It may be a new year but, sadly, the heartbreak continues.
The U.S. lost more than 815,000 lives to COVID-19 through the end of 2021. At the same time, another menace, a twin pandemic, continued unabated – substance use and resulting drug overdoses. Tragically, the CDC reports that over 100,000 people died of overdoses between April 2020 and April 2021, up from 56,064 the year before.
Overdose deaths from synthetic opioids (primarily fentanyl) and psychostimulants such as methamphetamine also increased during that time, as did deaths from natural and semi-synthetic opioids such as prescription pain medication.
We are working tirelessly to provide continuity of care to clients to end the drug epidemic. However, pandemic-induced factors – now complicated by the Omicron variant of COVID — continue to drive up substance use. Isolation, loneliness, unemployment and other stresses have left individuals feeling depressed and lacking accountability for their substance use disorder (SUD). These factors create an environment for new users and increased use for people who were already struggling with addiction.
At the same time, the COVID-19 pandemic has stretched America’s healthcare system far too thin.
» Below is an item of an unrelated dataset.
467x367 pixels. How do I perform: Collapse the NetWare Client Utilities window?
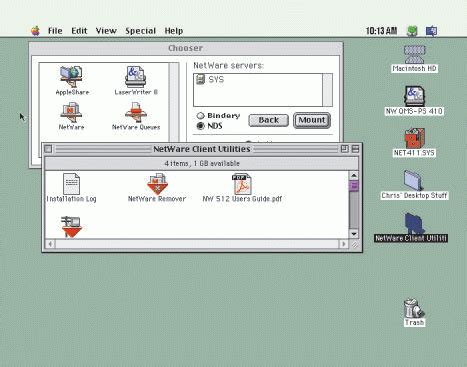tap(355, 149)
Wide-spread exhaustion has made it difficult for healthcare workers to help those who overdose, even if they might have been saved pre-pandemic.
The first step in reducing overdoses is awareness and education. Thankfully, more people are speaking out about addiction and seeking help for those who are struggling.
It’s also vital to continue testing during the pandemic and engaging those who need our support.
Averhealth has made it our mission to reclaim lives, unite families, and strengthen communities by helping people overcome substance use disorders. As an essential healthcare provider, Averhealth continues to keep its patient care centers open across the country.
Now, more than ever, we believe our clients should continue to be tested and that their program should be evidence-based. This includes daily notification and engagement, random selection, and directly observed collections. Additionally, high-risk, high-need clients should test 2-3 times per week to interrupt the behavior chain by stopping new use cravings.
The perseverance of COVID-19 and its twin pandemic, SUD, tainted 2021 with dreadful feelings of déjà vu. Nevertheless, we are hopeful 2022 will finally be a turning point to get our nation healthy again and more individuals with SUD on the road to recovery.